■ **Exercise instructions**
Revise the part of the rhino embryo research text that opens with the words containing "The next step" and closes with "white rhino sperm.", replacing "surrogacy candidates" with "potential surrogates".

■ **Text provided**
The international team of researchers, led by Professor Thomas Hildebrandt from the Leibniz Institute for Zoo and Wildlife Research, have used an existing assisted reproduction technology developed for horses, and applied it to the white rhino. Eggs and sperm from northern white rhino are in short supply, due to the rarity of the subspecies. So the team also used material from southern white rhino, successfully fertilising southern eggs with sperm from both northern and southern subspecies, proving that the process works.
Only seven out of 314 fertilised eggs developed into embryos – a roughly 2% success rate – but the research demonstrated three important steps. First, that rhino eggs can be captured from live females. Second, that they can be fertilised using IVF and developed to the “blastocyst” early embryonic stage (ready for transfer to a surrogate female) – and that this can be done as a hybrid of southern and northern rhino. And third, that the resulting embryos can be frozen without damage.
This process is technically very challenging. A special device was developed to enable the operators to extract oocytes (unfertilised eggs) from the ovaries of anaesthetised female southern white rhino from a number of European zoos. This is a three-person job requiring a steady hand that can guide a needle of just over 1 millimetre in diameter and almost 1 metre in length into the reproductive system via the rectum to capture the eggs.
The next step will be to transfer three of the embryos that have been frozen to the uterus of surrogate southern white rhino for gestation and birth. This final step toward the birth of a calf containing northern white rhino DNA is no small step, as artificial insemination in rhino has rarely been attempted. San Diego Zoo is currently evaluating six surrogacy candidates, and has already successfully artificially inseminated one with southern white rhino sperm.

■ **Recorded data**
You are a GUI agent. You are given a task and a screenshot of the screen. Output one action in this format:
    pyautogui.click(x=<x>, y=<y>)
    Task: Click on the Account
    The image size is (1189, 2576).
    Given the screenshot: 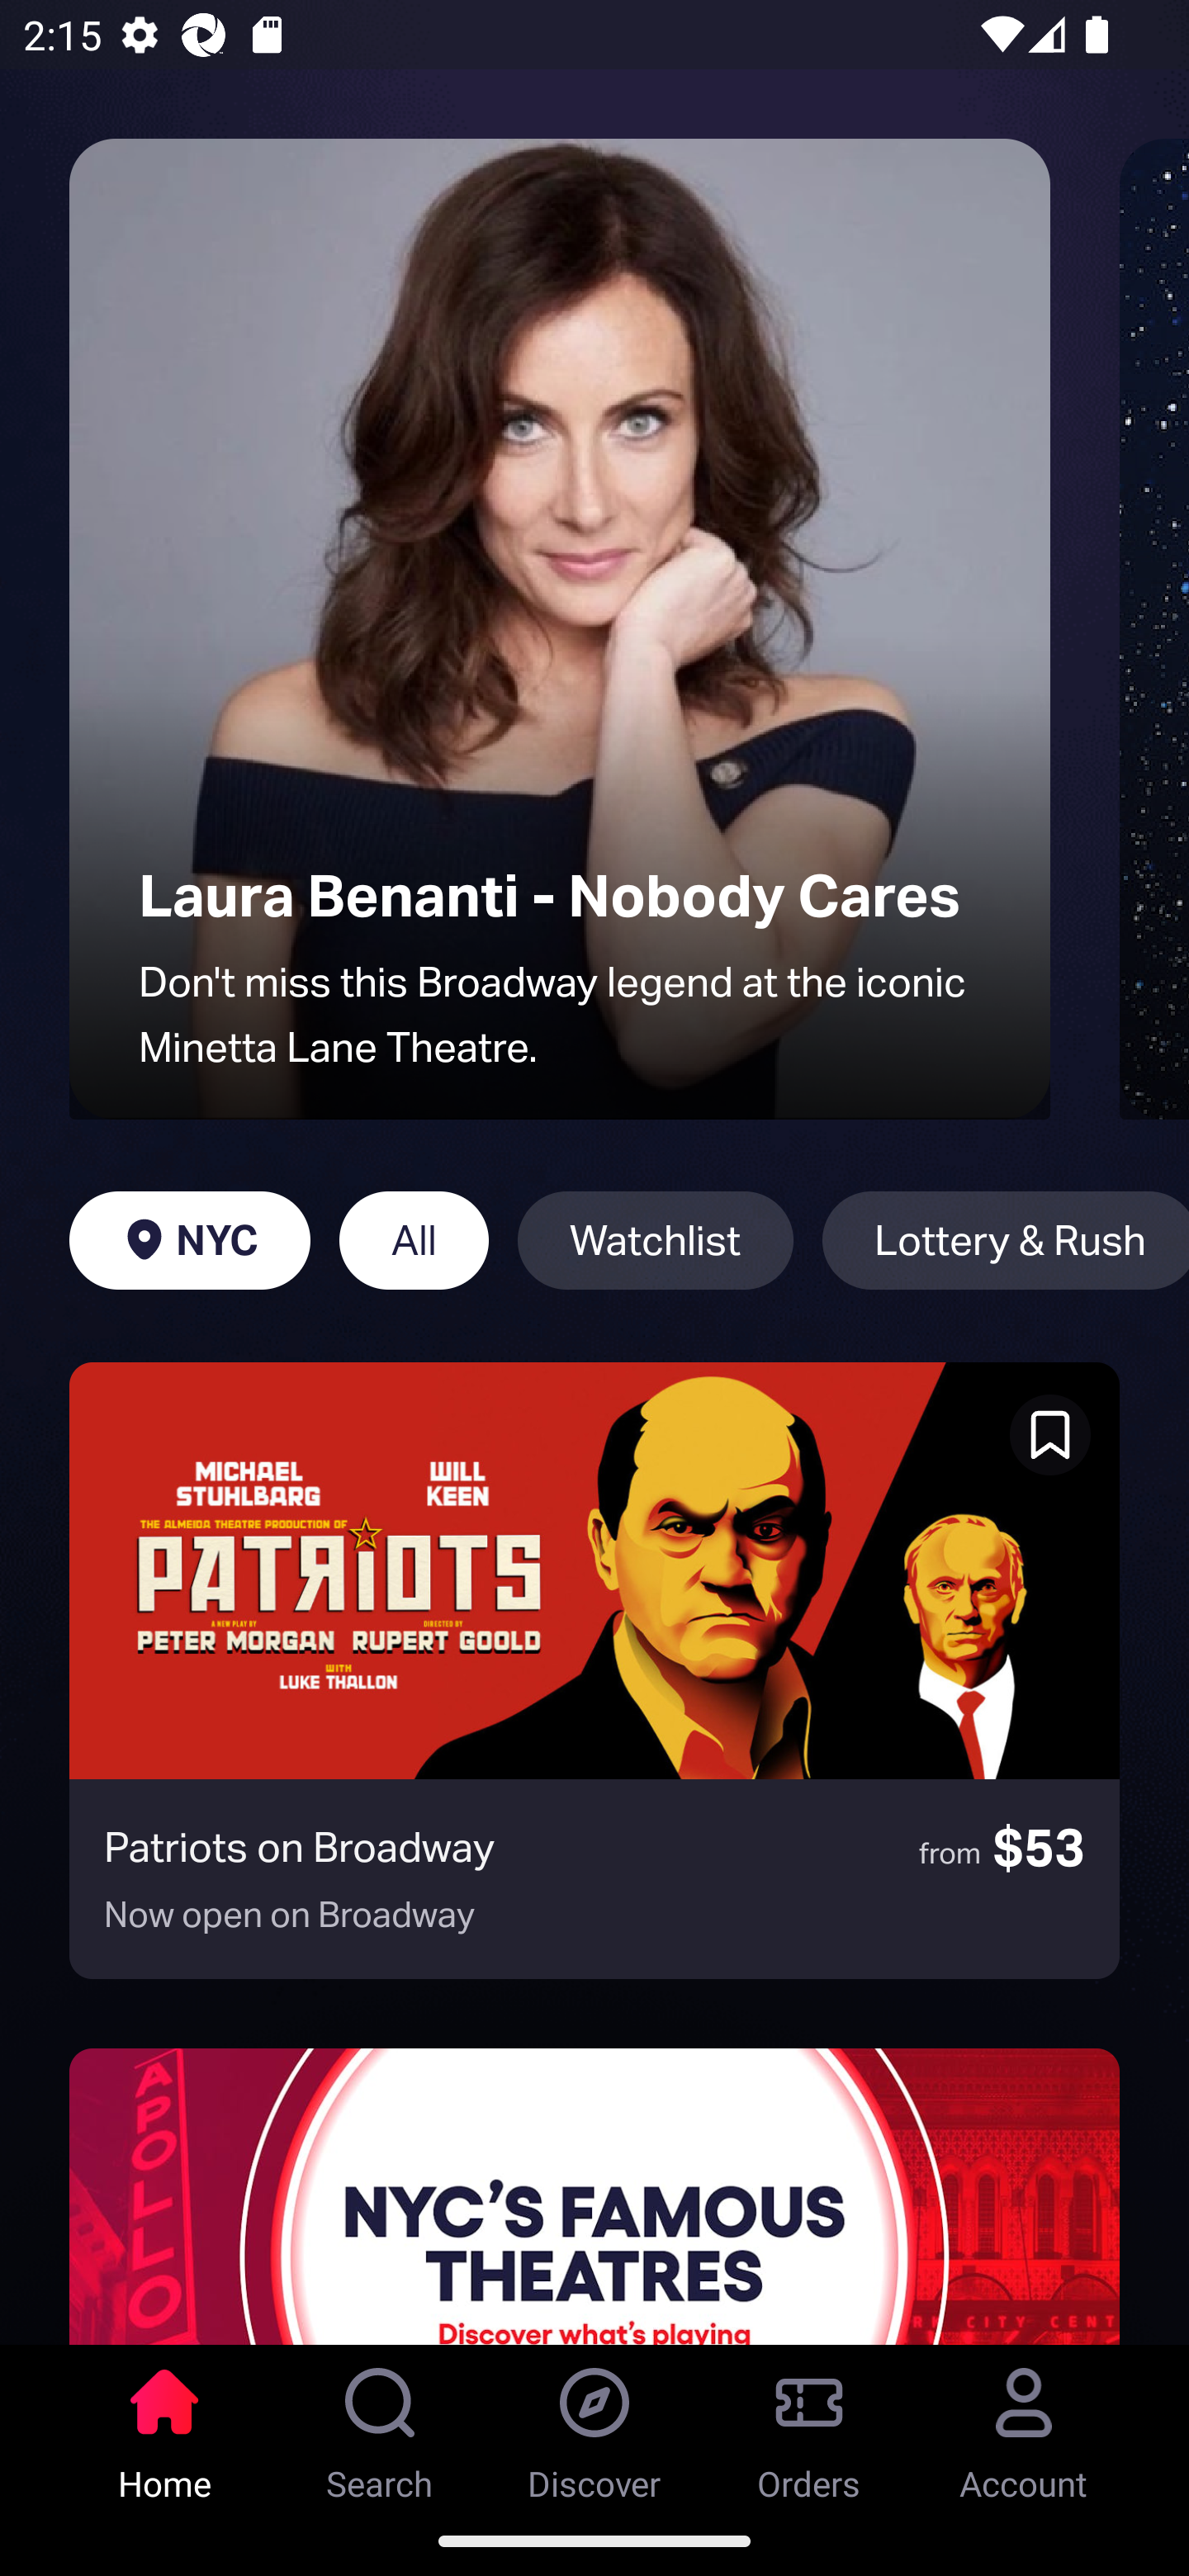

■ **Reply to the task**
The next step will be to transfer three of the embryos that have been frozen to the uterus of surrogate southern white rhino for gestation and birth. This final step toward the birth of a calf containing northern white rhino DNA is no small step, as artificial insemination in rhino has rarely been attempted. San Diego Zoo is currently evaluating six potential surrogates, and has already successfully artificially inseminated one with southern white rhino sperm.